President Donald Trump delivers remarks to the Conservative Political Action Conference on Friday in Oxon Hill, Md.
President Donald Trump delivers remarks to the Conservative Political Action Conference on Friday in Oxon Hill, Md. Credit: AP PHOTO

There is coldness at the heart of the modern GOP.

It’s dispassion that proposes eliminating fuel assistance, and sending poor people food in a box.

It’s an amorality that gives a massive tax cut to the rich and then blames the resulting deficit on spending that benefits the elderly and the poor.

It’s cynicism that pits young dreamers against children’s health insurance.

It’s a coldness that countenances children shot to death in their schools, LGBTQ people slain as they dance at a club, music lovers mowed down as they listen to their favorite singer, congregants killed as they worship in their pews, and black lives cut short by law enforcement on the streets of their neighborhoods.

I have tried to reconcile this coldness with any kind of coherent governing philosophy that aligns with our founding principles. The Constitution begins with “We the People of the United States, in Order to form a more perfect Union, establish Justice, insure domestic Tranquility, provide for the common defense, promote the general Welfare, and secure the Blessings of Liberty to ourselves and our Posterity, do ordain and establish this Constitution for the United States of America.”

Promote the general welfare, provide for the common defense, and ensure domestic tranquility — who could argue with that? While every generation has a discussion about what these phrases mean, our nation’s shared endeavors have generally led to expanded opportunity, broadly shared prosperity and increased rights. But not now.

The old Republican Party hated debt. At least, that’s what its members said. But, St. Ronald Reagan increased the debt by 182 percent. Bush father and son raised it by 54 percent and 101 percent, respectively. Presidents Clinton and Obama certainly raised the debt too, but they didn’t claim to be budget-cutters. FDR was the debt winner, increasing it to get us out of the Great Depression and to fund World War II.

This president and the Republican-controlled Congress are on track to increase the debt by the second highest amount in history. It’s not for any noble cause — they bestowed massive tax cuts on their donors (and very little for you and me).

Now they are deficit hawks, proposing a budget that eliminates funding that is literally a lifeline to millions of people in our country. Fuel Assistance, Supplemental Nutrition Assistance Program, housing assistance, food pantries, Medicaid, Community Services and Community Development Block Grants all are drastically cut or eliminated in this budget.

Are these real proposals? Or are they a distraction so that they can gut Social Security, Medicare and finish demolishing Medicaid. Whatever their plan, they clearly don’t care about the common welfare. They just need to reduce spending so that the tax-created deficit hole is smaller, not to “secure the Blessings of Liberty to ourselves and our Posterity.”

In 1864, the Republican Party platform stated, “Foreign immigration, which in the past has added so much to the wealth, development of resources and increase of power to the nation, the asylum of the oppressed of all nations, should be fostered and encouraged by a liberal and just policy.”

In 1960, the GOP platform said, “Immigration has been reduced to the point where it does not provide the stimulus to growth that it should, nor are we fulfilling our obligation as a haven for the oppressed. Republican conscience and Republican policy require that the annual number of immigrants we accept be at least doubled.”

Today, despite the enormous support for the “Dreamers” and the lukewarm support for a wall, the GOP has tied these issues together. Our population is aging and our workforce is in decline; without immigrants, jobs will go unfilled. Both Lincoln and Nixon understood that immigration is essential to “promote the general welfare.”

Republicans have made a deal with the devil, in the guise of Wayne LaPierre and the NRA. The top 10 recipients of NRA funding in the Senate received $42,822,986 over the course of their careers, and the top 10 in the House received $4,333,003. The current president benefited from the NRA’s $30 million spent in support of his run for the White House.

That money has bought the NRA exactly what it wanted — a complicit Congress and White House that blocks any true regulations on deadly firearms. How do they justify this?
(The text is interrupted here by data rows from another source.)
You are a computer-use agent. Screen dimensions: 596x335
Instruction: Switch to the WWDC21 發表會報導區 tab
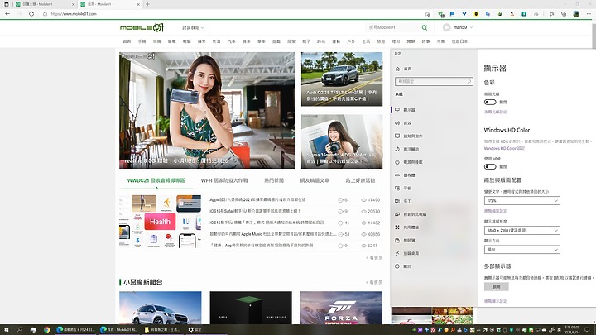pos(156,179)
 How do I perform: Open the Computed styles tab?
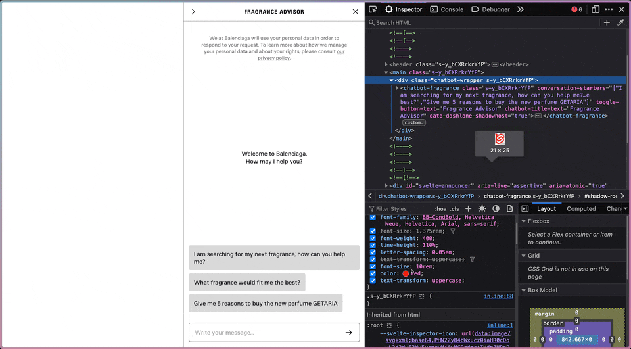(x=581, y=209)
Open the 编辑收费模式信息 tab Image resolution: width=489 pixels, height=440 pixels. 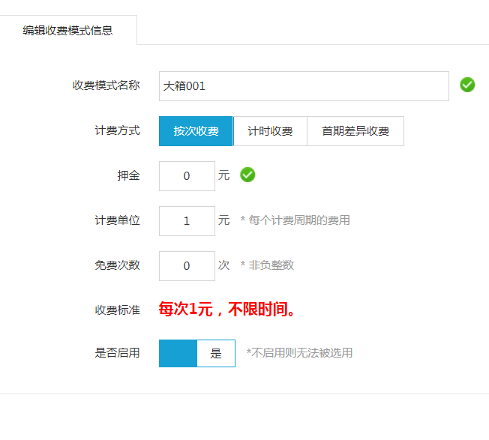(68, 31)
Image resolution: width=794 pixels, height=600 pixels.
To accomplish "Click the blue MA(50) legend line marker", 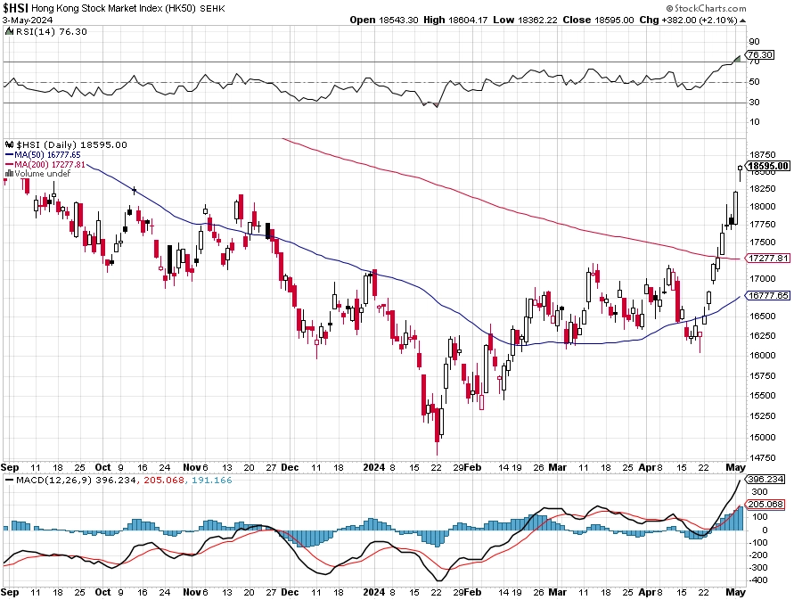I will pyautogui.click(x=9, y=155).
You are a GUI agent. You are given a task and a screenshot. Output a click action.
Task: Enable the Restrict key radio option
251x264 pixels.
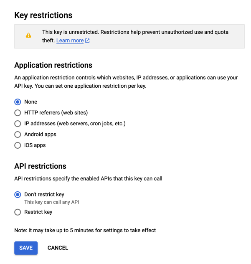point(18,212)
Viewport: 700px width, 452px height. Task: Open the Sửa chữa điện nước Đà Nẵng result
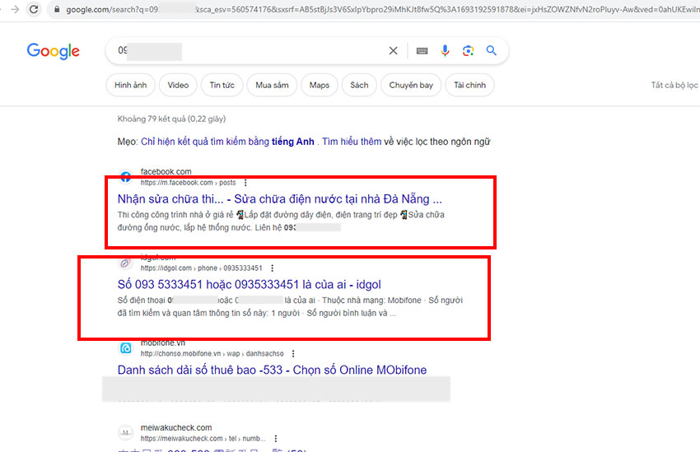tap(279, 199)
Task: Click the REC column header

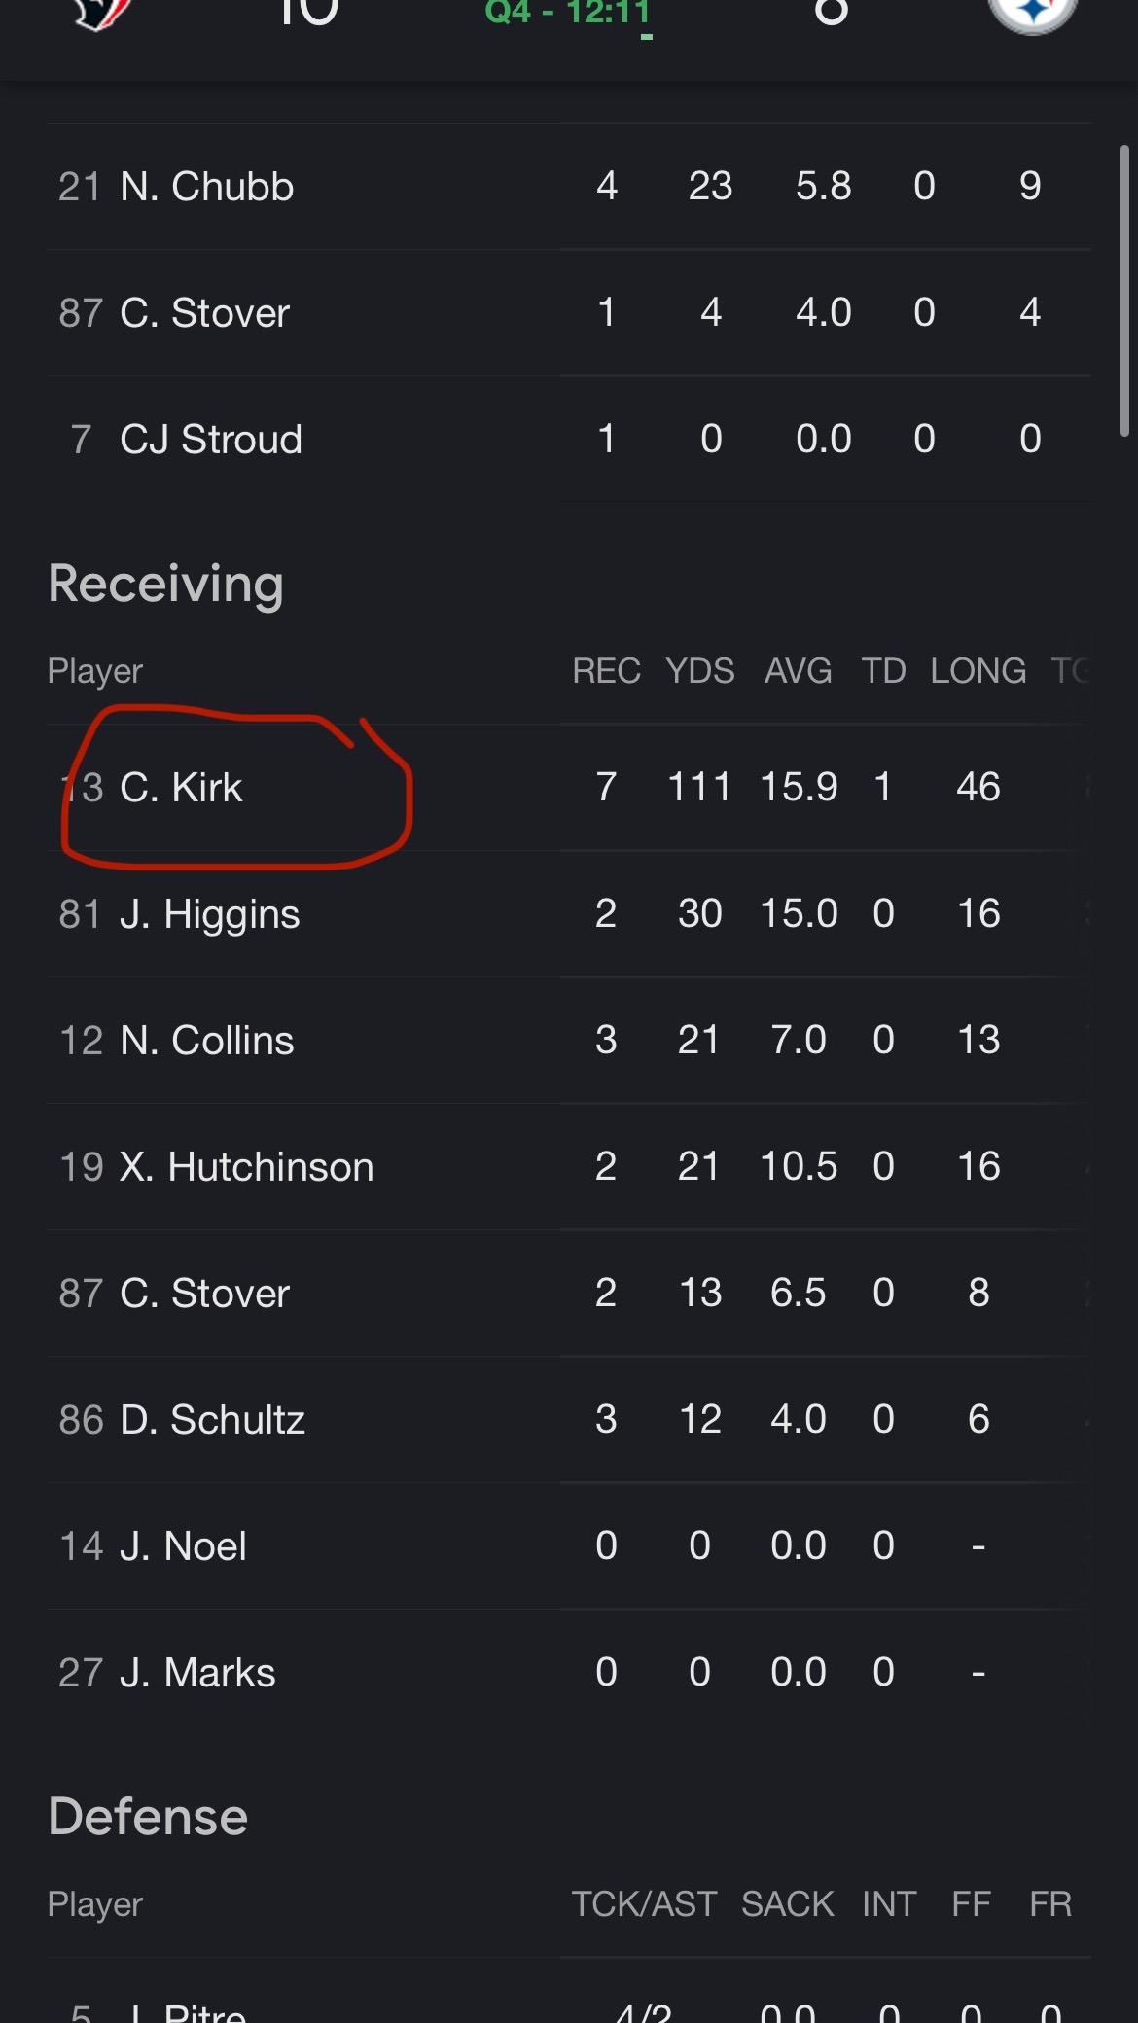Action: pos(607,671)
How does a nation awash in military-style guns expect to have any sort of “domestic tranquility”?

I can’t understand why the national Republican Party has become the mouthpiece for the NRA, the vehicle for nativist, racist fear-mongering, and the federal safecrackers for the ultra-rich.

The Republicans’ extremist views, fueled by gerrymandering and right-wing money, have made us all a less safe country in a dangerous world. It is not for me to tell the GOP how to find its way again — the Republicans will need to do that on their own.

I know that we all have an obligation to the next generation to fix this country or to get out of the way so that they can.